Risks and volatility
Since risk does not have accurate meaning and measurement, some academics thought that volatility could represent risk. It makes sense because it measures the variation of a given number in a time frame. The more the possibilities grow, the more they get worse. So, it is easier to measure. However, even if we consider what we just mentioned, it will never be a perfect replacement or substitute for risk because it does not impact those outcomes.
We can think of risk from another perspective. Let’s say that you expect at least a 20% return from your investment. The chances that the return will be lower is also the risk of your investment. Hence, the underperformance that comes hand in hand with an index is not the risk. We can think of risk as the chances of an asset or investment to experience a permanent loss of value or a performance lower than expected.
First, we have high-risk investments.
High-risk investments have massive chances for capital losses or underperformance. They pose high possibilities of devastating losses. But since we do not know how to measure risks precisely, labeling investments or assets as high risks might be subjective or intuitive. How? Let us cite some scenarios. For instance, if there is an investment that only has at least a 50% chance to gain the expected return, you might say that it is it “may be risky.” But if that investment turned out to only have a 10% chance to gain the expected return, anyone would agree that it is a risky decision to push through. However, while some people find the people who take high risks foolish, some find those who do not take them as foolish. They say those terrible outcomes are inevitable. Thus investors must consider their magnitude and likelihood.

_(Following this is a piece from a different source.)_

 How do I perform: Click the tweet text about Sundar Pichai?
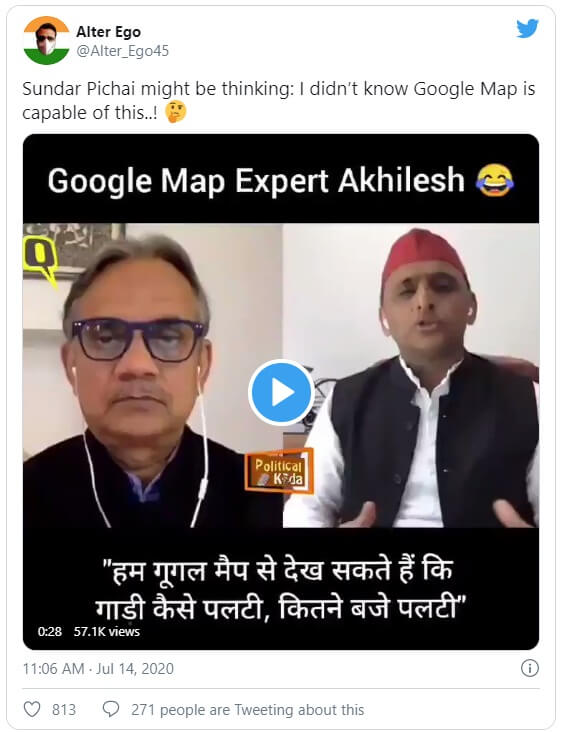point(279,100)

Next, we have low-risk investments.
Investments with low risk have considerably lesser things at stake. There is lesser to lose when it comes to the investment amount or its significance to the portfolio. Hence, there is also lesser to gain when it comes to returns and benefits in the long run. These investments are for risk-averse investors because there is a sense of protection from any loss. If there were losses, they would not be as devastating compared to the high-risk investments.
What can we say?
We say that there is nothing that can accurately define or measure risks. But suppose investors look at risks in a way that is characterized by a capital loss or underperformance related to expectations. In that case, it will be easier to define and measure low- and high-risk investments.